Top of DOCUMENT PASSAGE
Lung fibrosis is challenging to treat and largely irreversible. There have been signs that clearance of senescent cells can improve the condition, but this has yet to move beyond early human safety trials. Here researchers take a more traditional approach to assessing and then tinkering with the expression of specific genes to produce a reduction in fibrosis in animal models. After finding that ID1 and ID3 exhibited elevated expression in some lung cells, they showed that reducing expression via a variety of means caused some degree of reversal of fibrosis.
Idiopathic pulmonary fibrosis (IPF) is a progressive disease in which scar tissue builds up in the lungs, making it increasingly difficult to breathe. Existing therapies can slow disease progression but do not stop or reverse it, and most patients survive only three to five years after diagnosis. The research combined analyses of human lung tissue and cells from patients with IPF with several experimental models in mice. The team found that ID1 and ID3 levels are elevated in diseased lung fibroblasts - cells that drive the formation of scar tissue.
When both proteins were inhibited, fibroblast activation was significantly reduced, limiting the processes that lead to pulmonary fibrosis. The researchers tested multiple strategies to block ID1 and ID3, including a small molecule drug and a targeted gene therapy approach. Across these approaches, inhibition of the proteins not only slowed disease progression but also reduced established pulmonary fibrosis in mice and improved lung function. The study also sheds light on how these proteins contribute to disease. ID1 and ID3 regulate fibroblast growth through cell cycle pathways and promote scarring through MEK/ERK signaling - key mechanisms underlying pulmonary fibrosis.
Bottom of DOCUMENT PASSAGE
Top of EXERCISE DATA
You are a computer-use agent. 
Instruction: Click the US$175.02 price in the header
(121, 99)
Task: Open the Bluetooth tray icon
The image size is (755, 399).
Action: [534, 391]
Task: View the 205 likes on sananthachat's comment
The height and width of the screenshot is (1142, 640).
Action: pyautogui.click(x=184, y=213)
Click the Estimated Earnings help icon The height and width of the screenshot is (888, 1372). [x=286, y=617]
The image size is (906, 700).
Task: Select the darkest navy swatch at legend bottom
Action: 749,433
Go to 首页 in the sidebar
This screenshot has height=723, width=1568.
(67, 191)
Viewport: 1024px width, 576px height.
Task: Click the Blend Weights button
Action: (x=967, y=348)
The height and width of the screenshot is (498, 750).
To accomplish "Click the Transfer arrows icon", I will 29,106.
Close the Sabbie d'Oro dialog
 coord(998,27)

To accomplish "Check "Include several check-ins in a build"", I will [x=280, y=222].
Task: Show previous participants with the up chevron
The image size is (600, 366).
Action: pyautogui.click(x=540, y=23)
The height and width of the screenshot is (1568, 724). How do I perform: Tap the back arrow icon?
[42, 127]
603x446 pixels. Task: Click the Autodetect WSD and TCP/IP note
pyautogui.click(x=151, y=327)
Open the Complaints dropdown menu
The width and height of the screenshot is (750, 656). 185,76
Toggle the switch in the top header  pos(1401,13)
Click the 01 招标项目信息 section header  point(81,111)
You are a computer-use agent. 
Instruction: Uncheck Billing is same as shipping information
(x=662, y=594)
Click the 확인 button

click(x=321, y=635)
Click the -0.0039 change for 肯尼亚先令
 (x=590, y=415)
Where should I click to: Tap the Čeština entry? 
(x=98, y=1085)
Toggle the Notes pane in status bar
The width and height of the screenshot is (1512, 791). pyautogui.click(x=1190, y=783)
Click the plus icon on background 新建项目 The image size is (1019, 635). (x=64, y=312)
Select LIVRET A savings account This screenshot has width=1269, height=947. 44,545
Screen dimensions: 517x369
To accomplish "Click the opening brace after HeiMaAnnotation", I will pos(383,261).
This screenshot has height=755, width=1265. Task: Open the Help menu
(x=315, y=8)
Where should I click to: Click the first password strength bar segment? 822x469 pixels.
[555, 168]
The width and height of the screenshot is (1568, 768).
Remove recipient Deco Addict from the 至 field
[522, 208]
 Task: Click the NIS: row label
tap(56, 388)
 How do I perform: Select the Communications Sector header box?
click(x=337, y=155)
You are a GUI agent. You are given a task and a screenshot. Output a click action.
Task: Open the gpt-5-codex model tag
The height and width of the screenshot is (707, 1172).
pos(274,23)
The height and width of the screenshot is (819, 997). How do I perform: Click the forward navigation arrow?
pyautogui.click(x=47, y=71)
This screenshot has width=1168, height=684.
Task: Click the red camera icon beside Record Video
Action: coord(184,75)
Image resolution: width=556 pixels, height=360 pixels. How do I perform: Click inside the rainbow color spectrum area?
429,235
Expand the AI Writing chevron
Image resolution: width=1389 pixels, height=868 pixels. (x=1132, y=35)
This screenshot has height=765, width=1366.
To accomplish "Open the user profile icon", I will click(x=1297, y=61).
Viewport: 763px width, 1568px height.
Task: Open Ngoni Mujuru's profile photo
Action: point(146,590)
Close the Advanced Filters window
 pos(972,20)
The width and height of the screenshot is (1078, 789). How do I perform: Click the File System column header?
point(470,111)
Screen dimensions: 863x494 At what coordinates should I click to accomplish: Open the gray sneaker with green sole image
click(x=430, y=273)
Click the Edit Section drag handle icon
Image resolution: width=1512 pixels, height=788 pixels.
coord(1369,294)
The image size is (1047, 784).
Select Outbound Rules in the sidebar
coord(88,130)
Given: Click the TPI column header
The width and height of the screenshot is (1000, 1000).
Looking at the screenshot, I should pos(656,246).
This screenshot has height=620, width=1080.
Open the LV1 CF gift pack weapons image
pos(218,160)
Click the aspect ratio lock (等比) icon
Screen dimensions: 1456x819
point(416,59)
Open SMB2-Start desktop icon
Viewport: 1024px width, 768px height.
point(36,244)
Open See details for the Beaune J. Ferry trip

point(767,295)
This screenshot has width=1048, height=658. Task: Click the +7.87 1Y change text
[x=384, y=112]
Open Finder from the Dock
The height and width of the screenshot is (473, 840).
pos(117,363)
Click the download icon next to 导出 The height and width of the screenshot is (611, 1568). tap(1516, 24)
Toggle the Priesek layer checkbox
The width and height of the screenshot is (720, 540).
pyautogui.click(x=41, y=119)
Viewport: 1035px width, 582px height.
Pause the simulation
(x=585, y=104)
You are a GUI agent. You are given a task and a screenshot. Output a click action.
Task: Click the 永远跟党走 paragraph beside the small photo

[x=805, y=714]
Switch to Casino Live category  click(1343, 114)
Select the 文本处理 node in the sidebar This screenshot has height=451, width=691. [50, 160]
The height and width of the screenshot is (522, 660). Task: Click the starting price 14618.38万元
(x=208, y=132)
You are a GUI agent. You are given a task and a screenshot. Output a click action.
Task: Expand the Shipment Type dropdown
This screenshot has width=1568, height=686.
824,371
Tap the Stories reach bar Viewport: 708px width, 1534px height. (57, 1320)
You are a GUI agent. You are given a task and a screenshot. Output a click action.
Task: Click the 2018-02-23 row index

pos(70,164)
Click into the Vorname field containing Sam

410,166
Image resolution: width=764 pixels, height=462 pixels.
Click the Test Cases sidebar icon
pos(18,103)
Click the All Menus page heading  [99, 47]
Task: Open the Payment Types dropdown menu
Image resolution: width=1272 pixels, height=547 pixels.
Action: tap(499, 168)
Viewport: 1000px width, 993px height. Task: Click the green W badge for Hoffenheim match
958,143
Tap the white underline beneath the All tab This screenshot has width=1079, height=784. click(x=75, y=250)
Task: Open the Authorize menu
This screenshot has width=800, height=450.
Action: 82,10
Bottom of EXERCISE DATA
__WORK INSTRUCTIONS__
a: In the lung fibrosis passage, how long do most patients with IPF survive after diagnosis?
b: Reproduce the lung fibrosis passage word for word, between "Lung fibrosis is" and "reversal of fibrosis.", inclusive.
Work only from the lung fibrosis passage and disregard the material.

__EXERCISE ANSWERS__
a: Most patients survive only three to five years after diagnosis.

b:
Lung fibrosis is challenging to treat and largely irreversible. There have been signs that clearance of senescent cells can improve the condition, but this has yet to move beyond early human safety trials. Here researchers take a more traditional approach to assessing and then tinkering with the expression of specific genes to produce a reduction in fibrosis in animal models. After finding that ID1 and ID3 exhibited elevated expression in some lung cells, they showed that reducing expression via a variety of means caused some degree of reversal of fibrosis.